Yes, your personal data is your personal data AND each individual represents data points that are relevant research/epidemiological data for their age/sex/smoking class/alcohol class/ etc ad infinitum. I think the bigger part of the revolution is going to be in the legal aspects of how that population level data is accessed/who is allowed to access it.
With the example you listed about 'sadness' and 'depression' I think a sufficiently intelligent program like Watson would be able to parse all of that into meaningful 'buckets' like that researcher in Ohio, but at lightning speed and can report results in such a way that individual patients are protected.
As part of one of my current protocols, when a patient gets admitted to the hospital, I have to generate a 'shadow chart' that details each days testing, how much IV fluid and what kind the patient gets, how much and what exactly they eat, med lists, etc. I'm basically making an anonymized copy of the main medical record for their admission. Watson could do the exact same thing en-masse if we gave it the permissions and guidance to do so. Then, with (God I hate using this word) standardized, anonymous description of clinical courses of diseases, we could then turn our super-doc program loose on those reports to extract statistically meaningful data both about disease and about the efficacy of contemporary treatments.

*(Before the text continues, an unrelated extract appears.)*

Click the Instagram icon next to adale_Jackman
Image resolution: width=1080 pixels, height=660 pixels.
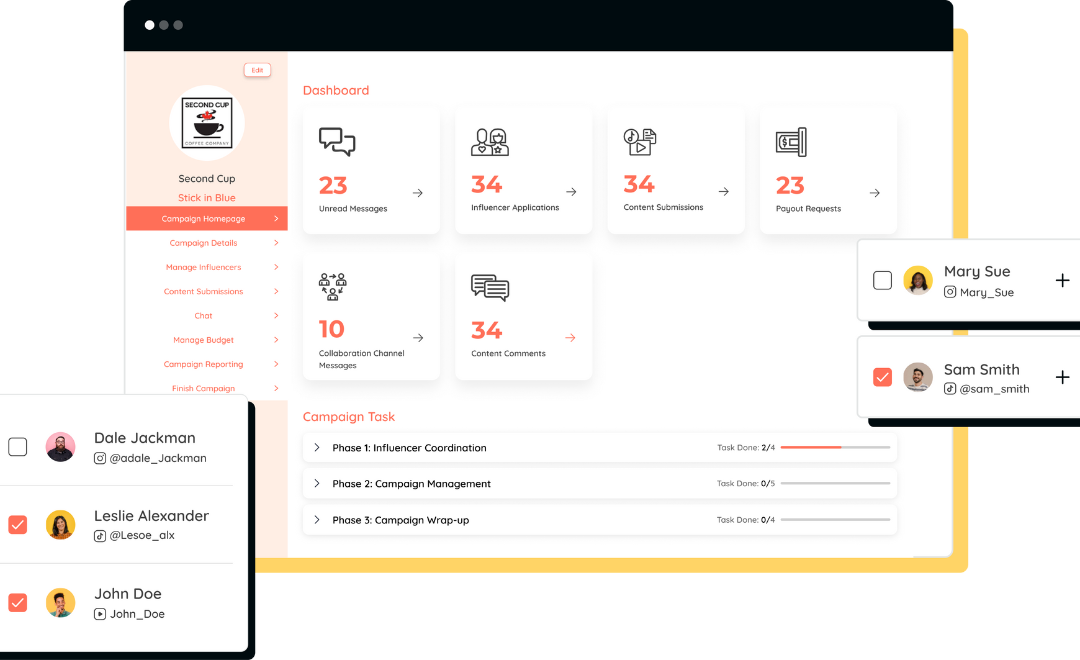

I agree that I don't see it happening with what we have now. But I think that what we have now unsustainable. Research institutions are scrambling to find a model that really WORKS and they are trying to maintain the facade that they know what they are doing, which, from my observations, they don't. The high-level decision making positions are filled with geriatrics who at best don't understand the potential value that ML can bring, and at worst, are openly hostile to automation and technological advancement. There are old docs who maintain the mental and philosophical flexibility to be open to radical, systemic change, but it's not common.